Activities such as jogging or running have long since been dismissed as lone factors for influencing any sort of command in one's locus of control. This ambiguity goes on in the study, with data on the relationship between internal health locus of control and other health-related behaviors also being suspicious. For example, a person who loses a sports game may feel depressed or anxious if they have a strong internal locus of control. If this person thinks, "I'm bad at sports and I don't try hard enough," they might allow the loss to affect their self-image and feel stressed in future games.
However, if this person takes an external focus during such situations "We were unlucky to get matched with such a strong team," or "The sun was in my eyes! Where does your locus of control fall on the continuum? Read through the statements below and select the set that best describes your outlook on life. If the statements above best reflect your view on life, then you probably tend to have an external locus of control.
If the statements above best reflect your outlook on life, then you most likely have an internal locus of control. Your locus of control can have a major impact on your life, from how you cope with stress to your motivation to take charge of your life.
In many cases, having an internal locus of control can be a good thing. It means that you believe that your own actions have an impact. If you tend to have more of an external locus of control, you might find it helpful to start actively trying to change how you view situations and events.
Rather than viewing yourself as simply a passive bystander who is caught up in the flow of life, think about actions you can take that will have an impact on the outcome.

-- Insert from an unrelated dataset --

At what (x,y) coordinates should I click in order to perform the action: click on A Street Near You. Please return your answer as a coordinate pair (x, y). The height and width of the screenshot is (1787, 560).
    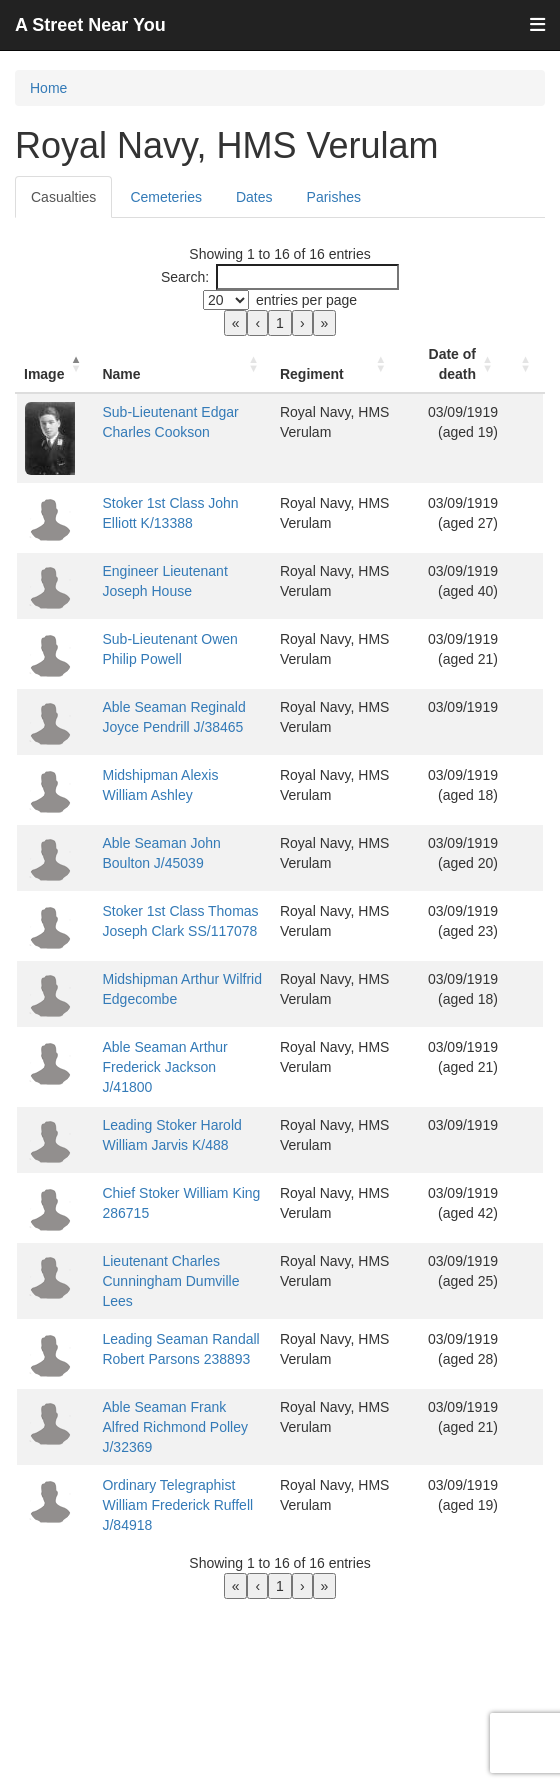
    Looking at the image, I should click on (90, 25).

Ever wonder what your personality type means? Sign up to find out more in our Healthy Mind newsletter. Parental antecedents of locus of control of reinforcement: A qualitative review. Front Psychol. Rotter JB. General principles for a social learning framework of personality study. In: J. Rotter, ed. Prentice-Hall, Inc. Generalized expectancies for internal versus external control of reinforcement. Psychol Monogr.
Social Sciences. Lopez SJ ed. The Encyclopedia of Positive Psychology. Locus of control and the gender gap in mental health. J Econ Behav Organ. Are there gender differences in locus of control specific to alcohol dependence? J Clin Nurs. Differential associations of locus of control with anxiety, depression and life-events: A five-wave, nine-year study to test stability and change.